Don't Be Tempted, Gantz

Benny Gantz attends a Kahol Lavan meeting in Jerusalem, October 3, 2019.
EMMANUEL DUNAND / AFP

Benny Gantz’s meeting on Wednesday with Chief of General Staff Aviv Kochavi was in order to receive “an update on recent regional developments directly from the chief of staff,” according to the Kahol Lavan head’s associates. And there certainly have been developments, like the Iranian attack on an Saudi Arabian oil installation that got no American response, or the American withdrawal from northern Syria that paved the way for the Turkish attack on the Kurds. Tehran also has accused Israel of involvement in the attack on an Iranian oil tanker; all this has taken place against the background of a quick visit by Secretary of State Mike Pompeo to Israel.

Gantz certainly gives Israeli security the highest priority and his initiation of a meeting with Kochavi to get a firsthand situational assessment is understandable. Nevertheless, one must remember that parallel to the complex geopolitical situation, there’s also a prime minister who is in a tangle both legally and in terms of his flagging efforts to form a government. Moreover, we’re talking about a prime minister who doesn’t hesitate to link his own personal-political situation to the state’s diplomatic-security situation.

Gantz should consult with Naftali Bennett and Ayelet Shaked and learn a lesson in political cynicism, which they experienced in November 2018, when Benjamin Netanyahu tried to prevent the breakup of his coalition by sowing a security panic, accompanied by his usual frightening rhetoric about how, “we find ourselves in one of the most complex security situations ever, and you don’t go to elections at such a time.” In response to the intimidation campaign, Bennett and Shaked, then leaders of Habayit Hayehudi, withdrew their threat and subsequently paid a heavy political price.

The Iranian issue is indeed dramatic and worthy of serious and comprehensive handling.
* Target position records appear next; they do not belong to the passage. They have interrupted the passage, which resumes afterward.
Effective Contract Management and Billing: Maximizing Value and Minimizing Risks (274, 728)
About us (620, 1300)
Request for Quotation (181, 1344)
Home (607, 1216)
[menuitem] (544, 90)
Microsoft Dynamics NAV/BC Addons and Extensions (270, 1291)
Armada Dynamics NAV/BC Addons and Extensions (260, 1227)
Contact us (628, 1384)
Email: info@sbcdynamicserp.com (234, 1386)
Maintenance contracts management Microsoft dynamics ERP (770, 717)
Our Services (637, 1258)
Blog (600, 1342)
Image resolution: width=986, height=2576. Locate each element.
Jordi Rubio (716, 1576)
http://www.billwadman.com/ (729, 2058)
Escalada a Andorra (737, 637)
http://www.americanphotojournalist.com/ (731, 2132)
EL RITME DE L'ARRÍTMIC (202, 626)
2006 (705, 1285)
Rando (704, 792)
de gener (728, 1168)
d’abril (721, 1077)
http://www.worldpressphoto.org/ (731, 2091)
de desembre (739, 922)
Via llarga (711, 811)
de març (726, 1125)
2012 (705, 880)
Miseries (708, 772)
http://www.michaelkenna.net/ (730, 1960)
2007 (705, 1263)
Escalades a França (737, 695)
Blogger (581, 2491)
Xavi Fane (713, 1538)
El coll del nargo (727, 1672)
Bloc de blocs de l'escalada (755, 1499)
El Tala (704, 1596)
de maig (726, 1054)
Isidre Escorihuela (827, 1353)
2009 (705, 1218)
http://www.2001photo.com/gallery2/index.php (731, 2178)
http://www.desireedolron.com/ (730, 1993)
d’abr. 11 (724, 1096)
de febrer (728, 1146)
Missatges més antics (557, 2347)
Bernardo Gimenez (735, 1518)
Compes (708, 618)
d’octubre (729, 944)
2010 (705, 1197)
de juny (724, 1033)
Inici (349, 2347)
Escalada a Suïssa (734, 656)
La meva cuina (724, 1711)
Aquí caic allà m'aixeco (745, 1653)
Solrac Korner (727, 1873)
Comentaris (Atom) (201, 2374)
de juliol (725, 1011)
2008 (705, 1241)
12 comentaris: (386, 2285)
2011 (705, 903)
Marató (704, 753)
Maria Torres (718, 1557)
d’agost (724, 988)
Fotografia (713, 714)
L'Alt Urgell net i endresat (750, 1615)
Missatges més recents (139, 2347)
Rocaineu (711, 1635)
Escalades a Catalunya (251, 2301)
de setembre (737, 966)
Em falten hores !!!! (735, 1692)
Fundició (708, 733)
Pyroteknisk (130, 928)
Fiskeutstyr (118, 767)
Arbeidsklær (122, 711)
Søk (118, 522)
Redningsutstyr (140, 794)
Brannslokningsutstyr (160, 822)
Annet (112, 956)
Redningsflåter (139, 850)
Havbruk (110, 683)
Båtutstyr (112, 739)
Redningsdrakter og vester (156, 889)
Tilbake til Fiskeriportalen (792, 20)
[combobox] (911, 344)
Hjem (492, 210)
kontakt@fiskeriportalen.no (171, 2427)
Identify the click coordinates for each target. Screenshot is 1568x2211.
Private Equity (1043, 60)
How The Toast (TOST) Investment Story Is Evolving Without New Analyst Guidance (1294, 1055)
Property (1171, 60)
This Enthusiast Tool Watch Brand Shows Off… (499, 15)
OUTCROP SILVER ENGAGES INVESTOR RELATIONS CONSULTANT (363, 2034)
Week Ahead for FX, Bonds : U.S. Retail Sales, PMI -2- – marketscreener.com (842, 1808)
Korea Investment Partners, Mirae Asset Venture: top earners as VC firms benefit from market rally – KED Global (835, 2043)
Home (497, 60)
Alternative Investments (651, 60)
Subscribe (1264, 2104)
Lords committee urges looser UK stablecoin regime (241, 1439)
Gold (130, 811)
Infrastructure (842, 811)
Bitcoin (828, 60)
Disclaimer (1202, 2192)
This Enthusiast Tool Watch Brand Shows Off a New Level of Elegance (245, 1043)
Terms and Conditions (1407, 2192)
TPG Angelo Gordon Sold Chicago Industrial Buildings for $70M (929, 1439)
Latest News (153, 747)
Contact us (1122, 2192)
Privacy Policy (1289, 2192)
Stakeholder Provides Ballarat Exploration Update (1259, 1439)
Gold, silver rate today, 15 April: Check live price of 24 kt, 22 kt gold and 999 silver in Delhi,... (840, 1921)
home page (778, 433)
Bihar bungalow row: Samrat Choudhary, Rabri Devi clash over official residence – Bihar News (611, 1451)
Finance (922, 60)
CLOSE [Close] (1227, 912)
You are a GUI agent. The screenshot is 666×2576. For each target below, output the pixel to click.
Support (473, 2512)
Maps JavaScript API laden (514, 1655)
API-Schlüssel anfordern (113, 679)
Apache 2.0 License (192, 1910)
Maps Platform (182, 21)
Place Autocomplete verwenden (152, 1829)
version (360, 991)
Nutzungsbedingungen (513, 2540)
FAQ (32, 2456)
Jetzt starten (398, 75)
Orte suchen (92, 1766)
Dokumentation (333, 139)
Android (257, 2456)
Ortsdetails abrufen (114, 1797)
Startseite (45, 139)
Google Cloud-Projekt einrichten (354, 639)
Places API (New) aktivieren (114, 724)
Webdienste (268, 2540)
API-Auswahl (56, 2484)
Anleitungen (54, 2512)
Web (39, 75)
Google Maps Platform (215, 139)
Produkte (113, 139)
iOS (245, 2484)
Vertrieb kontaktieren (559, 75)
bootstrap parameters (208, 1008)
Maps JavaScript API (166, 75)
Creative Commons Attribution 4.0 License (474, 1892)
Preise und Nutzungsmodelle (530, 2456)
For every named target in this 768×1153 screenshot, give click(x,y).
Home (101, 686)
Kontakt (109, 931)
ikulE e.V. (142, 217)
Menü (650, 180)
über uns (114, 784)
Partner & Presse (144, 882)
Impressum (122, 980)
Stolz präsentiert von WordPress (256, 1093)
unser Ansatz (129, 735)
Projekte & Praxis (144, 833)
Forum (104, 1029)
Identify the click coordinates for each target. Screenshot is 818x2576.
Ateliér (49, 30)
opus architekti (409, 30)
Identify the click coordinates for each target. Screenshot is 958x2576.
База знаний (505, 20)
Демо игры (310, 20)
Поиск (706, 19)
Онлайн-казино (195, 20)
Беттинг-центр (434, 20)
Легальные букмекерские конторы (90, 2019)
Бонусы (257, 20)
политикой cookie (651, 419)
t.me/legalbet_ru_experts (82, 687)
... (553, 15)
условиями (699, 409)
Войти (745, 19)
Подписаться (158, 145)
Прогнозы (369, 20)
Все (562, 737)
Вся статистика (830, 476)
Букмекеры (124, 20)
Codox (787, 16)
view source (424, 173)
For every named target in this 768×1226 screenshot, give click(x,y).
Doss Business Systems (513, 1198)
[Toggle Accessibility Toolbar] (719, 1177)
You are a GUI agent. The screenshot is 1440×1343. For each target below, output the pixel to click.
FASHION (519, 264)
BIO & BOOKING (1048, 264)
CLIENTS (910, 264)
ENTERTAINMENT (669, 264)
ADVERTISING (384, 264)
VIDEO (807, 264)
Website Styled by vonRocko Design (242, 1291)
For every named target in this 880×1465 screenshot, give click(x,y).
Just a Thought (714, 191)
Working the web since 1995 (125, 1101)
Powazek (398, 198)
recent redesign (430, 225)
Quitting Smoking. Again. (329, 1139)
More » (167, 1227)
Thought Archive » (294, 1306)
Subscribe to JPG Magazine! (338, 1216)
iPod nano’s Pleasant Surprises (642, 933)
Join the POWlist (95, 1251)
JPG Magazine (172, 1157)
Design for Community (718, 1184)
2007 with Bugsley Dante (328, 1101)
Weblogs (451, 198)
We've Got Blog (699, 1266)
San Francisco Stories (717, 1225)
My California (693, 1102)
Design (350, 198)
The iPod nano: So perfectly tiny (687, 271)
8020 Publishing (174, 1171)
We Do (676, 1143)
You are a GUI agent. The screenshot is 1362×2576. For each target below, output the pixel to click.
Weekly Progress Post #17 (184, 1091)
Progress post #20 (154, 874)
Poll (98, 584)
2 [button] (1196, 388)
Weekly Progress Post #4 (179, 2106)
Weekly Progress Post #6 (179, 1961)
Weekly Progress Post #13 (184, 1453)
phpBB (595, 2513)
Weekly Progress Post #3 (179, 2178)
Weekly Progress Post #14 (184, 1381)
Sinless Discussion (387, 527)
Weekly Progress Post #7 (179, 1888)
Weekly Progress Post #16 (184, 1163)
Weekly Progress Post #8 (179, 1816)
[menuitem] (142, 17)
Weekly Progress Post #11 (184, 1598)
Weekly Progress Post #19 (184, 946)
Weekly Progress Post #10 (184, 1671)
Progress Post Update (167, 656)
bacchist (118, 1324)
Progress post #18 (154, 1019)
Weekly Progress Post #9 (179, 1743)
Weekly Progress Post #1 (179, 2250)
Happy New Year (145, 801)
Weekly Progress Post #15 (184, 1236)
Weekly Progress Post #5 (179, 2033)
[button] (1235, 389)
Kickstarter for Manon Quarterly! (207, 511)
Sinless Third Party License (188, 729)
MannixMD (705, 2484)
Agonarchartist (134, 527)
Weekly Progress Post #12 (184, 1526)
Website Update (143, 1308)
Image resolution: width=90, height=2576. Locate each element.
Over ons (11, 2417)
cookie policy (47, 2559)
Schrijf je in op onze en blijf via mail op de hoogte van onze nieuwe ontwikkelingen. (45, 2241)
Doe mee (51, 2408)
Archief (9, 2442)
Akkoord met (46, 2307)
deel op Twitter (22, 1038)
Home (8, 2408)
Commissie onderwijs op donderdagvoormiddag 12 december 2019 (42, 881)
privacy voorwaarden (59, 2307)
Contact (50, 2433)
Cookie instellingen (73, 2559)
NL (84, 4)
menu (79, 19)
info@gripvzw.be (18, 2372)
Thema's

Any attempt to mix it with domestic politics is dangerous and could prove tragic. Therefore, even if Gantz is persuaded that Israel is facing a significant security challenge, it doesn’t mean he has to join a coalition with Netanyahu and thusly rescue him from political distress. Kahol Lavan can support any military operation or diplomatic decision that benefits Israel at any time without being a part of a Netanyahu government. Gantz ought to devote most of his efforts toward forming an alternative coalition so he can be ready to do so the moment the president hands the mandate over to him.

The above article is Haaretz’s lead editorial, as published in the Hebrew and English newspapers in Israel.